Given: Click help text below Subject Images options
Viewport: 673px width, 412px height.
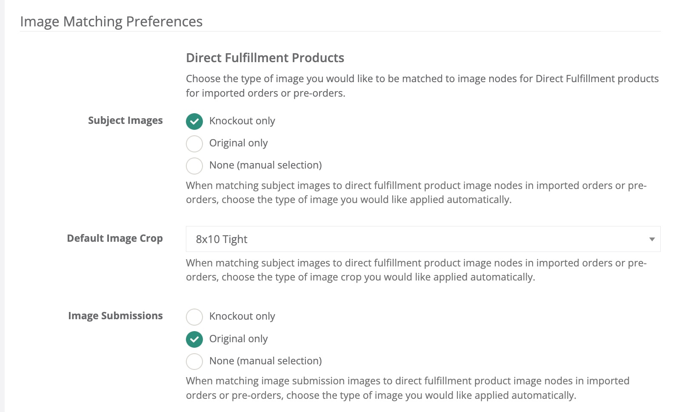Looking at the screenshot, I should click(x=416, y=192).
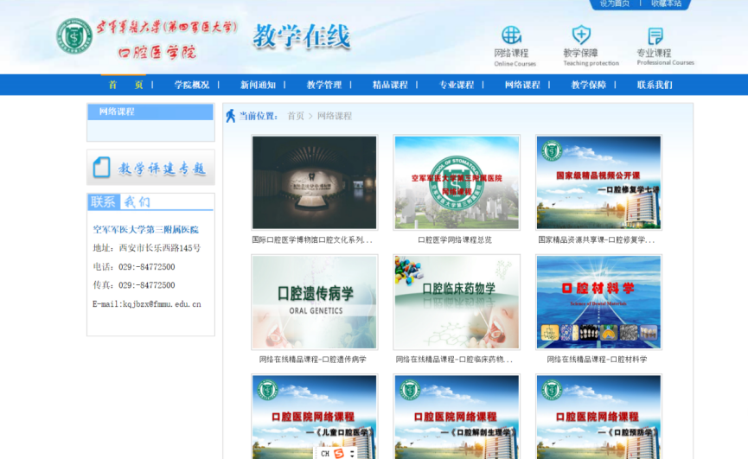The width and height of the screenshot is (748, 459).
Task: Open the 学院概况 navigation menu item
Action: coord(191,85)
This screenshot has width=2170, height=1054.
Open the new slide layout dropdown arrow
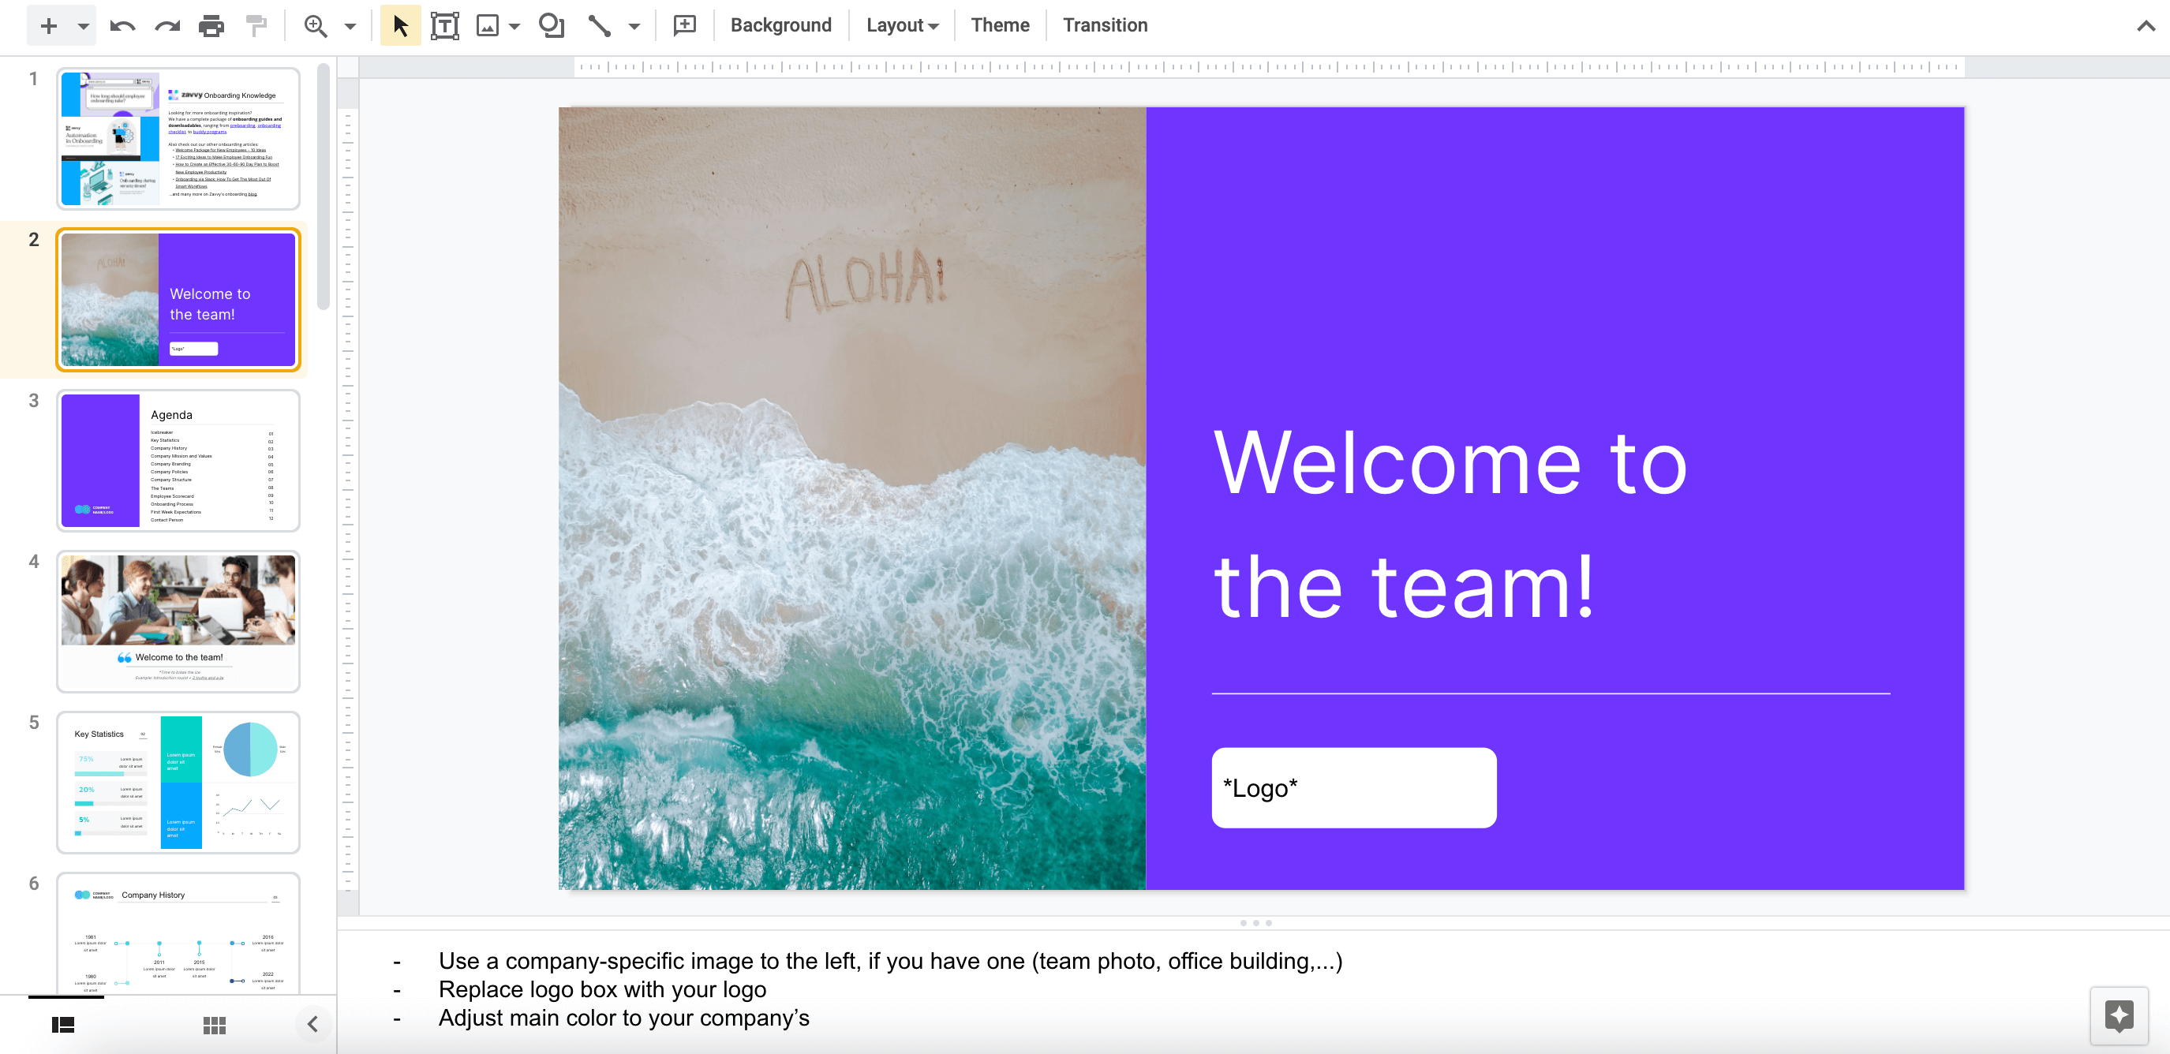pyautogui.click(x=83, y=25)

» **Problem requirements**: Copy every line of the records above word for word, and leave out the pictures.

» **Written solution**:
Given: Click help text below Subject Images options
Viewport: 673px width, 412px height.
Looking at the screenshot, I should click(x=416, y=192).
The width and height of the screenshot is (748, 459).
Task: Open the 学院概况 navigation menu item
Action: coord(191,85)
This screenshot has width=2170, height=1054.
Open the new slide layout dropdown arrow
pyautogui.click(x=83, y=25)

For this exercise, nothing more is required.